Text segment:

__________

Thursday, December 22, 2005

Where else?

Where else do you get to listen to a dire radio station through tinny speakers for two and a half hours?

Where else do you get a chance to detail your holiday plans to a complete stranger?

Where else would you let someone lather dangerous chemicals onto your skin and then agree to inhale them for thirty minutes?

Where else would you take style advice from a nineteen-year-old Britney lookalike?

Where else would you be talked into parting with 11€ for a bottle of something that is, in all likelihood, no better than the version you could buy in the supermarket for 2€?

Where else does sheer boredom drive you to read every single page of the sort of magazine that you wouldn't normally even consider opening for fear of rotting you eyes?

Where else would you be willing to spend a couple of hours contemplating your increasingly imperfect reflection in unflattering light?

Where else would you allow someone to sit you in a shop window with a towel on your head?

At the hairdresser's of course. I had a great morning.



Wendy said...

Ooh...I haven't done the French hairdressing thing yet...not brave enough. Hope it was worth it.

deborah said...

__________

Given instruction: Could you write the next part of the hairdresser post, picking up right after its last line? The listing comes from a separate source and has no connection to the hairdresser post.

__________

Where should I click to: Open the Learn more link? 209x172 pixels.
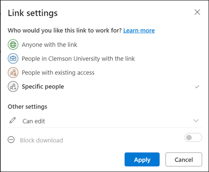tap(139, 31)
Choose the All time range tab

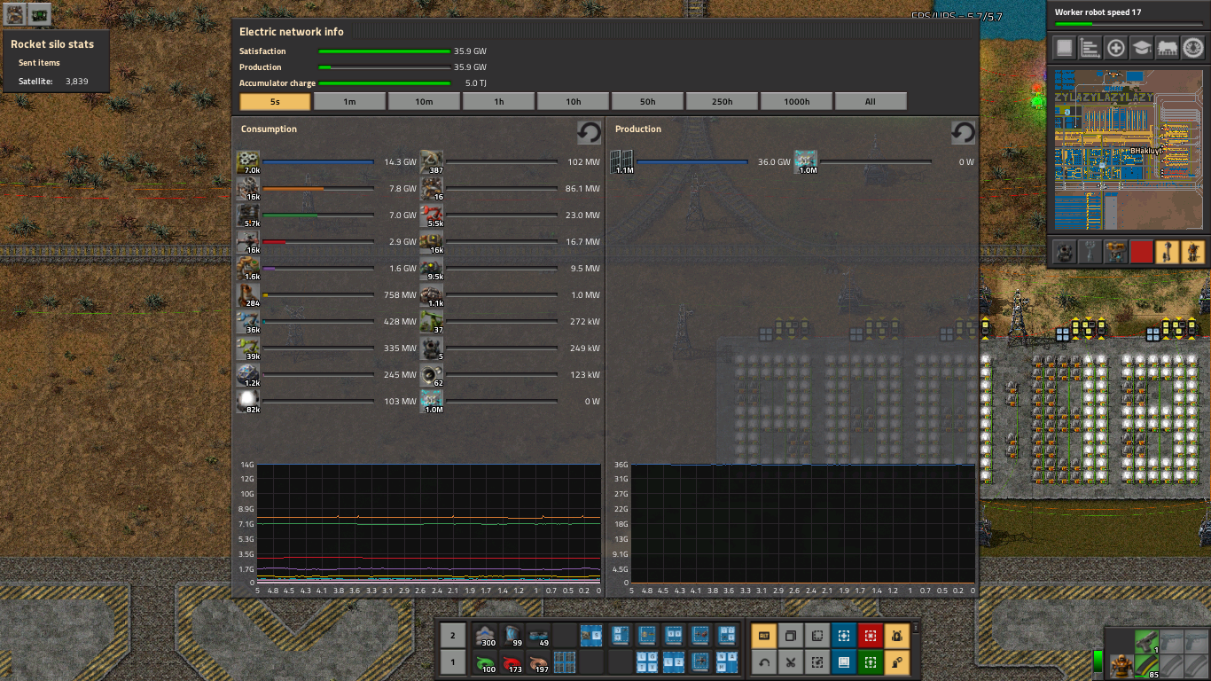(x=871, y=101)

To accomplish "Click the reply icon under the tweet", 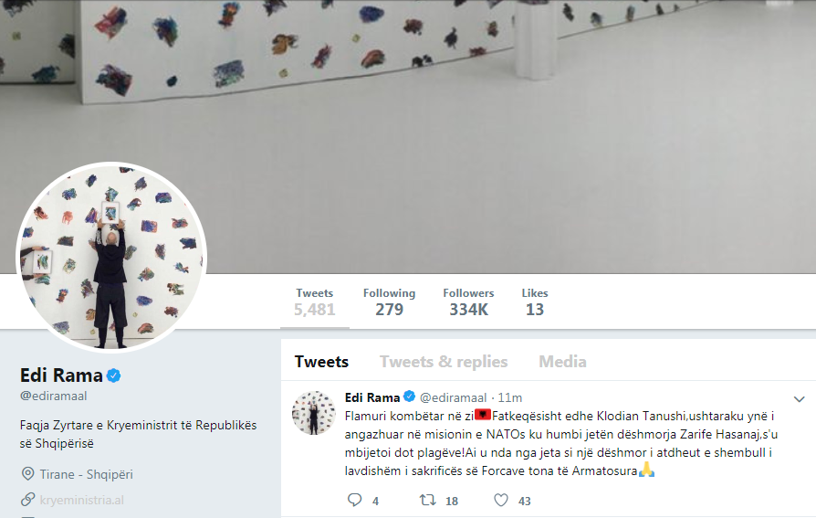I will (x=354, y=501).
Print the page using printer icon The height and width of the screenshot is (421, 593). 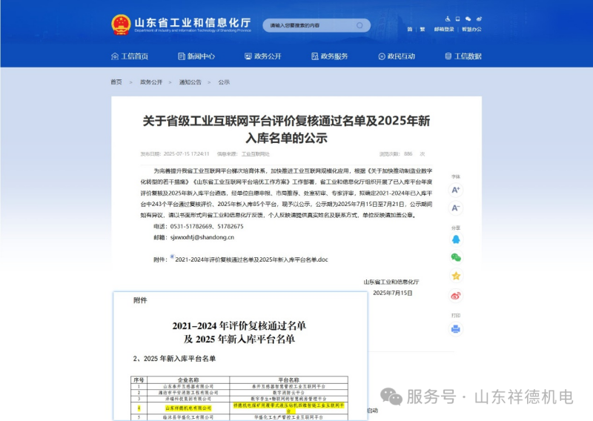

__________

Answer:
the last time I saw you I liked the short style

I dyed mine today (not exactly a dye, some shampoo stuff called ... well in a red box, yes Dédicace, blond foncé cendré) I seem to wait longer and longer between using the stuff, so am practically white by the end of the month but it is wonderful stuff and seems to be harmless. Hilary told me about it in the first place.

As for hairdresser's I was told about two sisters near St Seurin, so I went the other day for a short back and sides, how much? eleven euros please ..... amazing

You forgot to add:

Where else is there always a small dog sitting quietly near the entrance ?

Sarah Mackenzie said...

I always wish that hairdressers were staffed by deaf mutes. And if they were blind too that would be great. Sort of cut by touch.

deborah said...

Sarah, this sounds sexist as daft blonds spring to mind in your case!
Change hairdresser's and always ask for the man ...
there are quite a few not bad looking and witty males out there, and they often go fast so you can leave quickly!

Lesley said...

Wendy: not worth it, neither the time nor the money.

Deborah: oooh, THAT'S sexist. Worst hairdo I ever had was from a man. I walked out of his salon looking like Angela Davies. And a boy apprentice managed to clip Z's ear last summer.

Sarah Mackenzie said...

I'm not sexist just hairdresserist.

I cut my own now and bore myself.

Where am I going tonight? Nowhere. Oooh that sounds lovely. Yes, lovely, and then I am going to self-immolate in a vat of cognac. Oh, super.

The price I pay for avoiding this kind of experience is that my hair may look a little odd. But honestly its not much odder than on some of the occasions that I have coughed up the readies and paid a professional.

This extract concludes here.